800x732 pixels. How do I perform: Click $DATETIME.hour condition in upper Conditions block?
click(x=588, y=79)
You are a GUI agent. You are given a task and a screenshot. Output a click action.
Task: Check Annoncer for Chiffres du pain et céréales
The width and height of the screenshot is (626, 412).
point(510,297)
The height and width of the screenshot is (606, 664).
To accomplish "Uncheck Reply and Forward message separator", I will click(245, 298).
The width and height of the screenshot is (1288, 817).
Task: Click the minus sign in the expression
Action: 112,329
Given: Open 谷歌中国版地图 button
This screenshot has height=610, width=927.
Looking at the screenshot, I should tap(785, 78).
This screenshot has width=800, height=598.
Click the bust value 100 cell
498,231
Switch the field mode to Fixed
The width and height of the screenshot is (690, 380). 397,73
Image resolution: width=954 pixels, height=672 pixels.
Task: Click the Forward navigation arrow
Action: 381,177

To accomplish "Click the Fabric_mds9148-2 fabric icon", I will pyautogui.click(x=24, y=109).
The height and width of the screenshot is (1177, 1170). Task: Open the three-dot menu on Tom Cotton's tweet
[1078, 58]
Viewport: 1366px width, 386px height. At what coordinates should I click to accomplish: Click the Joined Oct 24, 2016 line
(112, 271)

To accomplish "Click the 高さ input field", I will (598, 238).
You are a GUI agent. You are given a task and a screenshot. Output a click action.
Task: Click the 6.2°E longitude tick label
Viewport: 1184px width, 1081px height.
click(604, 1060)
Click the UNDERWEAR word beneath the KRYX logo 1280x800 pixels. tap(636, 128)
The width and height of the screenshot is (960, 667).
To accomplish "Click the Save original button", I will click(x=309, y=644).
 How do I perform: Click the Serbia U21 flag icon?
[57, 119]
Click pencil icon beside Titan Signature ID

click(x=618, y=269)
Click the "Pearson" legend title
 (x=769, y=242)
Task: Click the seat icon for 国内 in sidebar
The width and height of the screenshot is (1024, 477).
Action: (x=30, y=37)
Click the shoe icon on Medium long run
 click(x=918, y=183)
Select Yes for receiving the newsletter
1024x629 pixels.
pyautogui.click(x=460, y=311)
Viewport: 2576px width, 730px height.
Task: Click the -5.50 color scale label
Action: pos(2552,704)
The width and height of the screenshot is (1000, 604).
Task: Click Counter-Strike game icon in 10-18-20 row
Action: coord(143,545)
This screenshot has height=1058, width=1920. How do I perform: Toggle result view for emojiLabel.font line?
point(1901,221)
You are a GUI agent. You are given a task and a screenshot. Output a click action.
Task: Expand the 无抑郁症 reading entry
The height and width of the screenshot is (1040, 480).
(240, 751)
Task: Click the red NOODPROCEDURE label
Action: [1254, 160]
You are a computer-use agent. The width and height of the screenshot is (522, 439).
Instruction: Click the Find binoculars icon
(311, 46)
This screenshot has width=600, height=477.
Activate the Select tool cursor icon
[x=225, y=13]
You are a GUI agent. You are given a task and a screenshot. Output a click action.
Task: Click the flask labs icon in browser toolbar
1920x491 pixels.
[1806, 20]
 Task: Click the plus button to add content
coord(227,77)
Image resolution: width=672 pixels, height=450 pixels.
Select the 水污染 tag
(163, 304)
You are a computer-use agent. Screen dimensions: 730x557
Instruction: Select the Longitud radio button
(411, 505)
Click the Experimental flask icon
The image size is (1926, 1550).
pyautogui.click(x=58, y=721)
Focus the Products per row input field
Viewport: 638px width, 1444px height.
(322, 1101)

........

YOUR OBJECTIVE: Take the line that contains "The height and width of the screenshot is (1040, 480)." and each line after it down to the last of the records, and retype them exactly; add nothing else.

YOUR RESPONSE:
The height and width of the screenshot is (1040, 480).
(240, 751)
Task: Click the red NOODPROCEDURE label
Action: [1254, 160]
You are a computer-use agent. The width and height of the screenshot is (522, 439).
Instruction: Click the Find binoculars icon
(311, 46)
This screenshot has width=600, height=477.
Activate the Select tool cursor icon
[x=225, y=13]
You are a GUI agent. You are given a task and a screenshot. Output a click action.
Task: Click the flask labs icon in browser toolbar
1920x491 pixels.
[1806, 20]
 Task: Click the plus button to add content
coord(227,77)
Image resolution: width=672 pixels, height=450 pixels.
Select the 水污染 tag
(163, 304)
You are a computer-use agent. Screen dimensions: 730x557
Instruction: Select the Longitud radio button
(411, 505)
Click the Experimental flask icon
The image size is (1926, 1550).
pyautogui.click(x=58, y=721)
Focus the Products per row input field
Viewport: 638px width, 1444px height.
(322, 1101)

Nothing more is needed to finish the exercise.